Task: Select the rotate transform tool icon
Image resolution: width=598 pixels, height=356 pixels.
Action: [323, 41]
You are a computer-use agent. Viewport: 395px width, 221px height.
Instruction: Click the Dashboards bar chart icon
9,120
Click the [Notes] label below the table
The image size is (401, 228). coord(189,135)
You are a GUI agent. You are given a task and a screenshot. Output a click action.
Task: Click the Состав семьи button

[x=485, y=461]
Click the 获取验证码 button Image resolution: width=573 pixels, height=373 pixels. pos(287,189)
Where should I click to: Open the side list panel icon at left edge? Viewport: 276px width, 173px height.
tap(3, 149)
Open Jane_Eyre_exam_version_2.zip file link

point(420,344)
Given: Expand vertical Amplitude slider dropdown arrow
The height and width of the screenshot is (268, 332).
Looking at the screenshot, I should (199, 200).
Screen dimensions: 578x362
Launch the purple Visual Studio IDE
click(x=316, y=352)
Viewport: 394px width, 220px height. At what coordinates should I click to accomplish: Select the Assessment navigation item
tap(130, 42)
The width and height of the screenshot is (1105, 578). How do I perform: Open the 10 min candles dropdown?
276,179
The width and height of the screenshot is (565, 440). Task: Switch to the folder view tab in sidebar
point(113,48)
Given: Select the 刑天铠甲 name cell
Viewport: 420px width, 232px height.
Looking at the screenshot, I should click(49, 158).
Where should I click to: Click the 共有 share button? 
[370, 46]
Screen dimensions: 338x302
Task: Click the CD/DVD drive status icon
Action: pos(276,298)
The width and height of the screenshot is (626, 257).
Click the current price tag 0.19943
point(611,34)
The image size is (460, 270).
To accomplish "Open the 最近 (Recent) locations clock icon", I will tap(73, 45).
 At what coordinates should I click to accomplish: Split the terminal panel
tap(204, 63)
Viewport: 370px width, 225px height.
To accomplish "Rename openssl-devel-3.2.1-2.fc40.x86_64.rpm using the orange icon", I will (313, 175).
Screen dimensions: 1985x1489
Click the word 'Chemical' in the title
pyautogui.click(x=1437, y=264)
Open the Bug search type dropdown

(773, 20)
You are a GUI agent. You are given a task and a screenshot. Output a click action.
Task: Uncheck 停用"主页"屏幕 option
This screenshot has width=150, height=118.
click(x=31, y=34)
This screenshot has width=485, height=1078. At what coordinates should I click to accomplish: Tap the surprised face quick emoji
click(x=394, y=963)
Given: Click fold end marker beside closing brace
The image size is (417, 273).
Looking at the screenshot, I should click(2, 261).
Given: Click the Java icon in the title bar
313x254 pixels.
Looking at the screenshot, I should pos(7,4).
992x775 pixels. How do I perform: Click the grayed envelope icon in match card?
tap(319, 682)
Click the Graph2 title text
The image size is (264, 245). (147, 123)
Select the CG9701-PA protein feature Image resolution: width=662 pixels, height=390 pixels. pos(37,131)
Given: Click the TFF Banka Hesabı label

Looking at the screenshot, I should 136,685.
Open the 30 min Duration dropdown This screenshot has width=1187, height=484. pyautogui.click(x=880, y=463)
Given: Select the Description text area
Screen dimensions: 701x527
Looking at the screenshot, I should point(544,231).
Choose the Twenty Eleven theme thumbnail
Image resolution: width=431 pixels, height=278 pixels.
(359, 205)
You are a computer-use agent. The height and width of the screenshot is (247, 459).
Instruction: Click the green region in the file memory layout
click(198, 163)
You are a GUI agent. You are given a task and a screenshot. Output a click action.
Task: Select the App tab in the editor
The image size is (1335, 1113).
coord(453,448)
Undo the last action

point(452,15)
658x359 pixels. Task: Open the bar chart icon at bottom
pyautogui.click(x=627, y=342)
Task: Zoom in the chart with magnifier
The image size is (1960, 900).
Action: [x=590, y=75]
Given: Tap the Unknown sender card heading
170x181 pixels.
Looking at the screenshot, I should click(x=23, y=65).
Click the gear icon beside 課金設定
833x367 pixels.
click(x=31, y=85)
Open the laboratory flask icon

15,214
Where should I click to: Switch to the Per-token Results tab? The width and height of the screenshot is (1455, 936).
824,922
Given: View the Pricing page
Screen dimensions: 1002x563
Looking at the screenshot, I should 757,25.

....................

Work to be completed
Word for word, give the entire listing again.

Response below
Task: Select the rotate transform tool icon
Image resolution: width=598 pixels, height=356 pixels.
Action: [323, 41]
You are a computer-use agent. Viewport: 395px width, 221px height.
Instruction: Click the Dashboards bar chart icon
9,120
Click the [Notes] label below the table
The image size is (401, 228). coord(189,135)
You are a GUI agent. You are given a task and a screenshot. Output a click action.
Task: Click the Состав семьи button

[x=485, y=461]
Click the 获取验证码 button Image resolution: width=573 pixels, height=373 pixels. pos(287,189)
Where should I click to: Open the side list panel icon at left edge? Viewport: 276px width, 173px height.
tap(3, 149)
Open Jane_Eyre_exam_version_2.zip file link

point(420,344)
Given: Expand vertical Amplitude slider dropdown arrow
The height and width of the screenshot is (268, 332).
Looking at the screenshot, I should (199, 200).
Screen dimensions: 578x362
Launch the purple Visual Studio IDE
click(x=316, y=352)
Viewport: 394px width, 220px height. At what coordinates should I click to accomplish: Select the Assessment navigation item
tap(130, 42)
The width and height of the screenshot is (1105, 578). How do I perform: Open the 10 min candles dropdown?
276,179
The width and height of the screenshot is (565, 440). Task: Switch to the folder view tab in sidebar
point(113,48)
Given: Select the 刑天铠甲 name cell
Viewport: 420px width, 232px height.
Looking at the screenshot, I should click(49, 158).
Where should I click to: Click the 共有 share button? 
[370, 46]
Screen dimensions: 338x302
Task: Click the CD/DVD drive status icon
Action: pos(276,298)
The width and height of the screenshot is (626, 257).
Click the current price tag 0.19943
point(611,34)
The image size is (460, 270).
To accomplish "Open the 最近 (Recent) locations clock icon", I will tap(73, 45).
 At what coordinates should I click to accomplish: Split the terminal panel
tap(204, 63)
Viewport: 370px width, 225px height.
To accomplish "Rename openssl-devel-3.2.1-2.fc40.x86_64.rpm using the orange icon", I will (313, 175).
Screen dimensions: 1985x1489
Click the word 'Chemical' in the title
pyautogui.click(x=1437, y=264)
Open the Bug search type dropdown

(773, 20)
You are a GUI agent. You are given a task and a screenshot. Output a click action.
Task: Uncheck 停用"主页"屏幕 option
This screenshot has width=150, height=118.
click(x=31, y=34)
This screenshot has width=485, height=1078. At what coordinates should I click to accomplish: Tap the surprised face quick emoji
click(x=394, y=963)
Given: Click fold end marker beside closing brace
The image size is (417, 273).
Looking at the screenshot, I should click(2, 261).
Given: Click the Java icon in the title bar
313x254 pixels.
Looking at the screenshot, I should pos(7,4).
992x775 pixels. How do I perform: Click the grayed envelope icon in match card?
tap(319, 682)
Click the Graph2 title text
The image size is (264, 245). (147, 123)
Select the CG9701-PA protein feature Image resolution: width=662 pixels, height=390 pixels. pos(37,131)
Given: Click the TFF Banka Hesabı label

Looking at the screenshot, I should 136,685.
Open the 30 min Duration dropdown This screenshot has width=1187, height=484. pyautogui.click(x=880, y=463)
Given: Select the Description text area
Screen dimensions: 701x527
Looking at the screenshot, I should point(544,231).
Choose the Twenty Eleven theme thumbnail
Image resolution: width=431 pixels, height=278 pixels.
(359, 205)
You are a computer-use agent. The height and width of the screenshot is (247, 459).
Instruction: Click the green region in the file memory layout
click(198, 163)
You are a GUI agent. You are given a task and a screenshot. Output a click action.
Task: Select the App tab in the editor
The image size is (1335, 1113).
coord(453,448)
Undo the last action

point(452,15)
658x359 pixels. Task: Open the bar chart icon at bottom
pyautogui.click(x=627, y=342)
Task: Zoom in the chart with magnifier
The image size is (1960, 900).
Action: [x=590, y=75]
Given: Tap the Unknown sender card heading
170x181 pixels.
Looking at the screenshot, I should click(x=23, y=65).
Click the gear icon beside 課金設定
833x367 pixels.
click(x=31, y=85)
Open the laboratory flask icon

15,214
Where should I click to: Switch to the Per-token Results tab? The width and height of the screenshot is (1455, 936).
824,922
Given: View the Pricing page
Screen dimensions: 1002x563
Looking at the screenshot, I should 757,25.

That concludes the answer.